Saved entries

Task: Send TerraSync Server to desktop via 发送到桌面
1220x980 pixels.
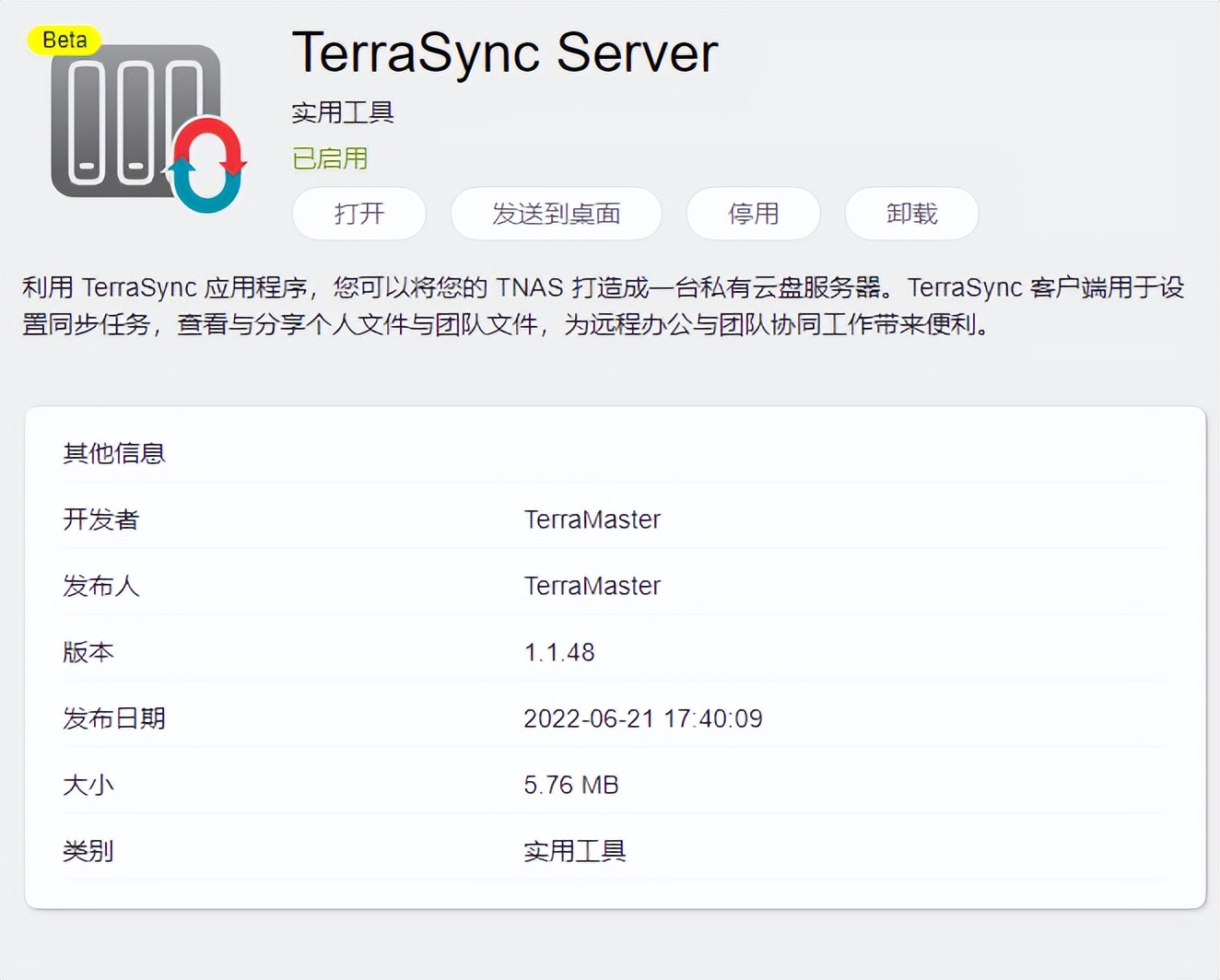Action: (556, 214)
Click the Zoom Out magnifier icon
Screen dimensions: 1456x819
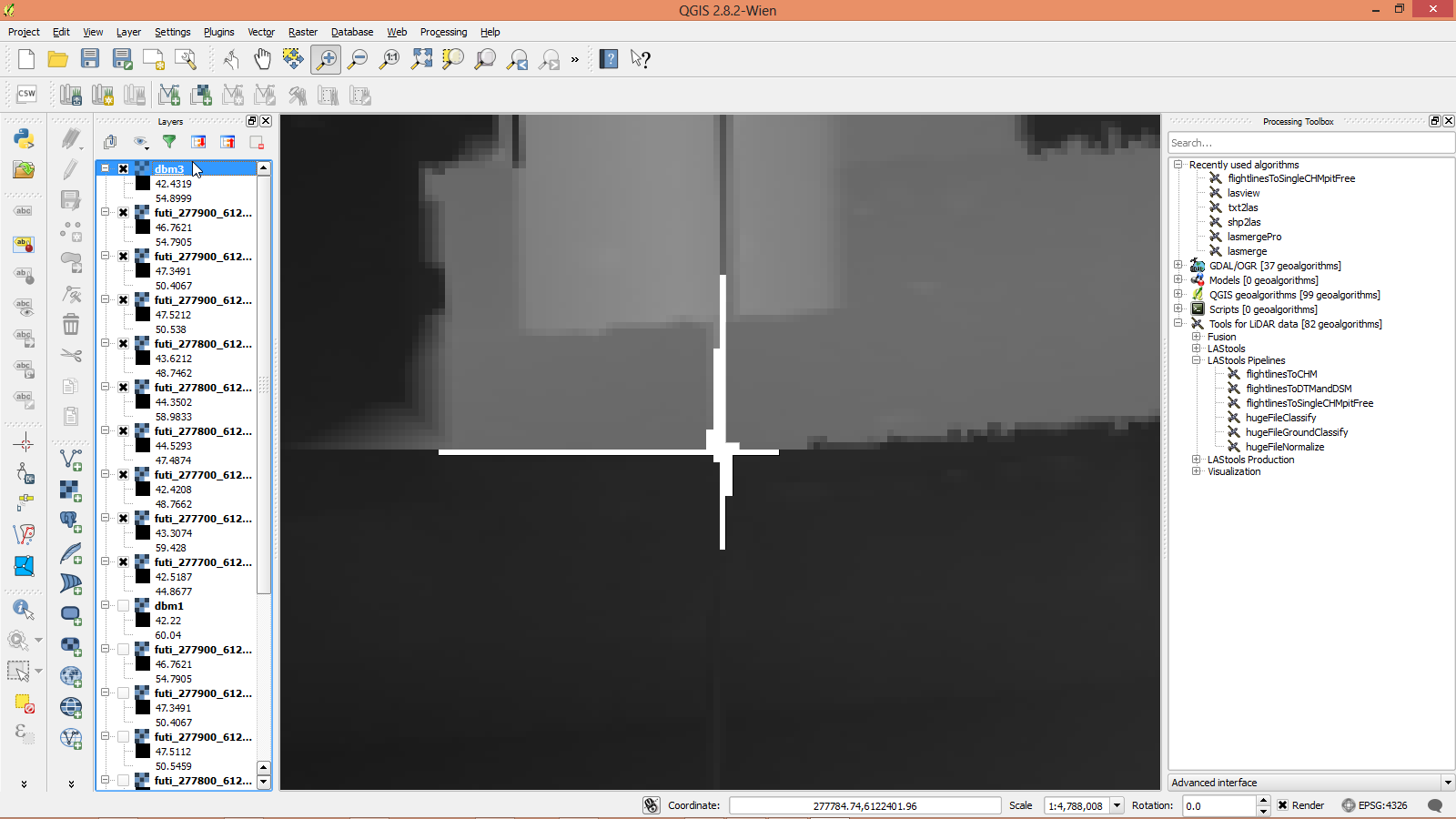pos(358,59)
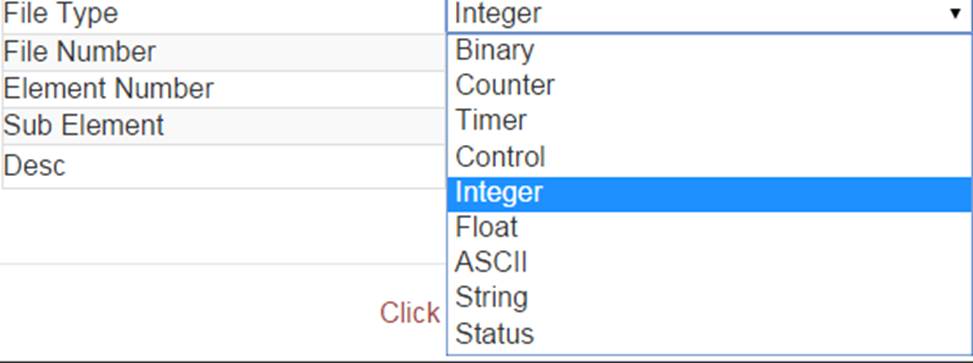This screenshot has width=973, height=363.
Task: Click the highlighted Integer option
Action: click(709, 194)
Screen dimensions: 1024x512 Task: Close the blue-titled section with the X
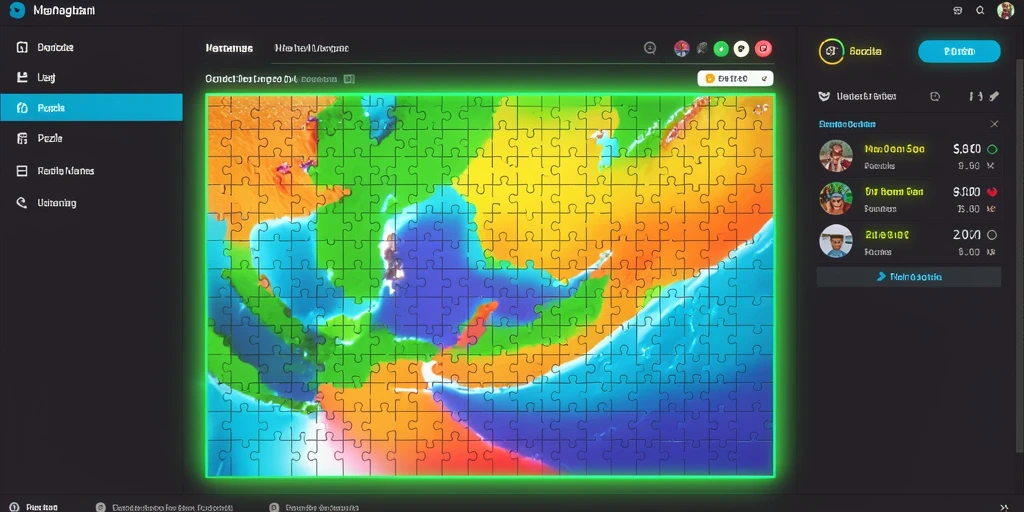click(994, 124)
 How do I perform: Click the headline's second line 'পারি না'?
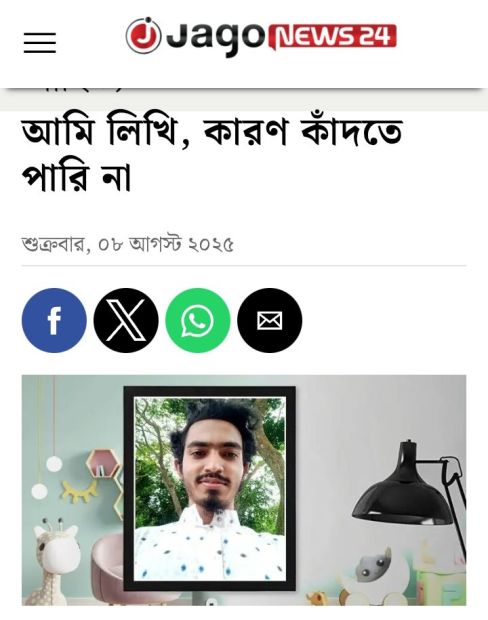coord(76,178)
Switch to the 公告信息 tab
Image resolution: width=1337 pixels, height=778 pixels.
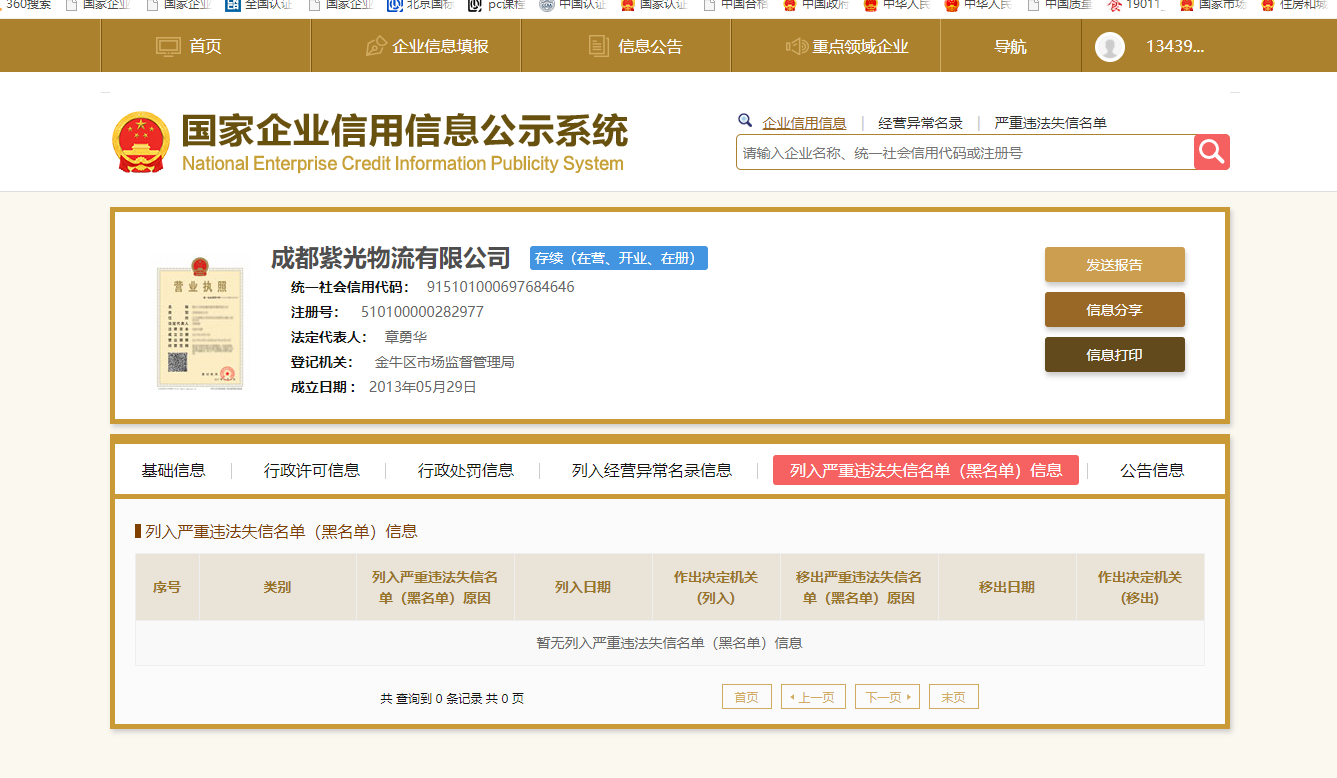pyautogui.click(x=1151, y=470)
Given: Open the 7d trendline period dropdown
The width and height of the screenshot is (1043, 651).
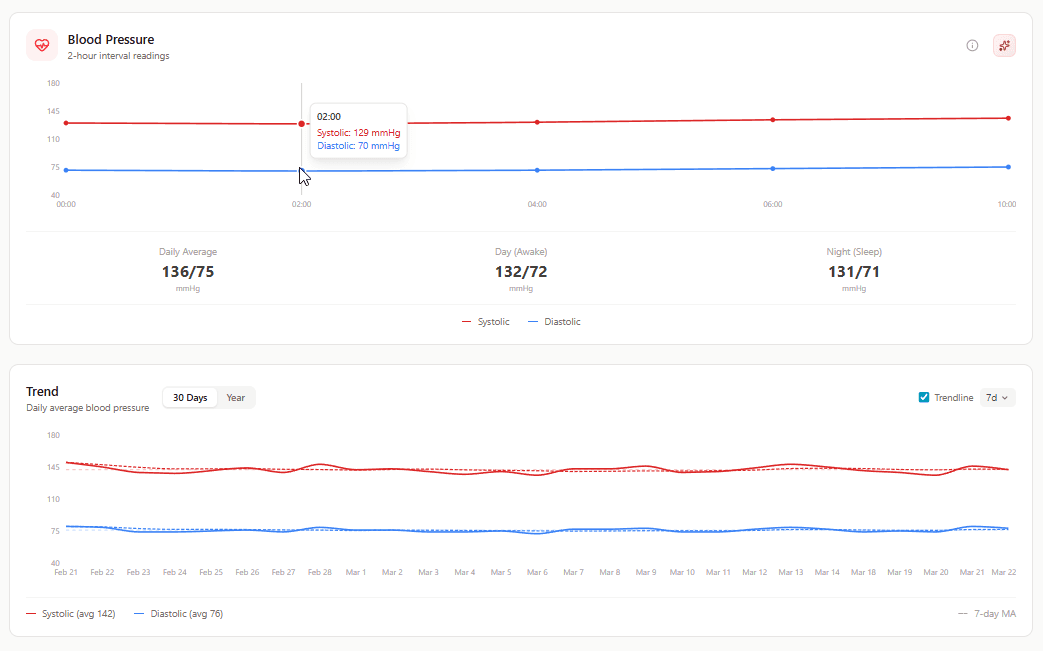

▸ **Task requirements**:
Exact copies of the entries above are needed, without their pictures.

▸ **Written response**:
Task: Send TerraSync Server to desktop via 发送到桌面
1220x980 pixels.
Action: (556, 214)
Click the Zoom Out magnifier icon
Screen dimensions: 1456x819
pos(358,59)
This screenshot has width=973, height=363.
Task: Click the highlighted Integer option
Action: click(709, 194)
Screen dimensions: 1024x512 Task: Close the blue-titled section with the X
click(994, 124)
 How do I perform: Click the headline's second line 'পারি না'?
coord(76,178)
Switch to the 公告信息 tab
Image resolution: width=1337 pixels, height=778 pixels.
pyautogui.click(x=1151, y=470)
Given: Open the 7d trendline period dropdown
The width and height of the screenshot is (1043, 651).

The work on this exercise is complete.